Top of Supplied entries
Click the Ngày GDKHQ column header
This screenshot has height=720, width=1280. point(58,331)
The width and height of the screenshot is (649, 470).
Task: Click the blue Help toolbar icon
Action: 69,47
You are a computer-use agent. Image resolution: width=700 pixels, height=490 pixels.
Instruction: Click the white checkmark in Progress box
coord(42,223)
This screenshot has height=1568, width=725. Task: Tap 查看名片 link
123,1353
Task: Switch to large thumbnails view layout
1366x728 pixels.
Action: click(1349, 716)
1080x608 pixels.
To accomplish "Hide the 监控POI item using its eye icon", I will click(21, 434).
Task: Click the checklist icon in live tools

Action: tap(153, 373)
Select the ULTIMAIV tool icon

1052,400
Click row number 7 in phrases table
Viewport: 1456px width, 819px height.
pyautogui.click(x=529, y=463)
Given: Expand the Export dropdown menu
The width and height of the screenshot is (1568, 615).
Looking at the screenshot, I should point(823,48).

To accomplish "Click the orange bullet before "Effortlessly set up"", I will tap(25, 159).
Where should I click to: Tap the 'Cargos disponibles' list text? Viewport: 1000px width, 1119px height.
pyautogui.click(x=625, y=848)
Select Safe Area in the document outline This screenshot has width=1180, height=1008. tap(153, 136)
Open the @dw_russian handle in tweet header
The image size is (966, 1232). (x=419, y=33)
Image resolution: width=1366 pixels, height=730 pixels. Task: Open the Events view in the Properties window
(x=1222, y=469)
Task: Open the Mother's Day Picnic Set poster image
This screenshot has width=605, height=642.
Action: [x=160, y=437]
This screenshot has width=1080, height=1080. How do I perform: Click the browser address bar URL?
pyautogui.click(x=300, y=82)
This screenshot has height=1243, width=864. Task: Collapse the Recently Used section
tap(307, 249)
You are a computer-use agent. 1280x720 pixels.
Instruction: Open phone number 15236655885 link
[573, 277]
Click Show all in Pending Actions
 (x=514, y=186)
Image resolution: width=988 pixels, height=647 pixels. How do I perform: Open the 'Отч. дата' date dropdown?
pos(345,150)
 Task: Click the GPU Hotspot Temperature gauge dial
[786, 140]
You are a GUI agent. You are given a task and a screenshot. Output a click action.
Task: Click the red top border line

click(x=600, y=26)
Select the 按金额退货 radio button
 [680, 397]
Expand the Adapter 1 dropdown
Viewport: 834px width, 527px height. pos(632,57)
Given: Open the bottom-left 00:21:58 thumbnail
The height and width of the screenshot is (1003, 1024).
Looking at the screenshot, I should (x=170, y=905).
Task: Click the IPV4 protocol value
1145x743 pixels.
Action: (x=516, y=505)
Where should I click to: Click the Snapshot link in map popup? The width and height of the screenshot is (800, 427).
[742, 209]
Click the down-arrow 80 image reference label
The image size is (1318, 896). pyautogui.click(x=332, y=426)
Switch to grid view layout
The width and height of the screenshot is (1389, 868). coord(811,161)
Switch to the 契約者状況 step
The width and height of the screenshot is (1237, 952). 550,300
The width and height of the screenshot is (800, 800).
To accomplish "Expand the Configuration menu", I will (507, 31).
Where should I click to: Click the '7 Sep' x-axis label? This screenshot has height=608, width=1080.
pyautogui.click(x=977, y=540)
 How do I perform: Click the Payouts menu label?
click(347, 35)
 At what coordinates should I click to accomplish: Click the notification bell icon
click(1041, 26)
Bottom of Supplied entries
> _Exercise requirements_:
Only the lines that contain the string "computer" should be copied from the entries above.

> _Task response_:
You are a computer-use agent. Image resolution: width=700 pixels, height=490 pixels.
You are a computer-use agent. 1280x720 pixels.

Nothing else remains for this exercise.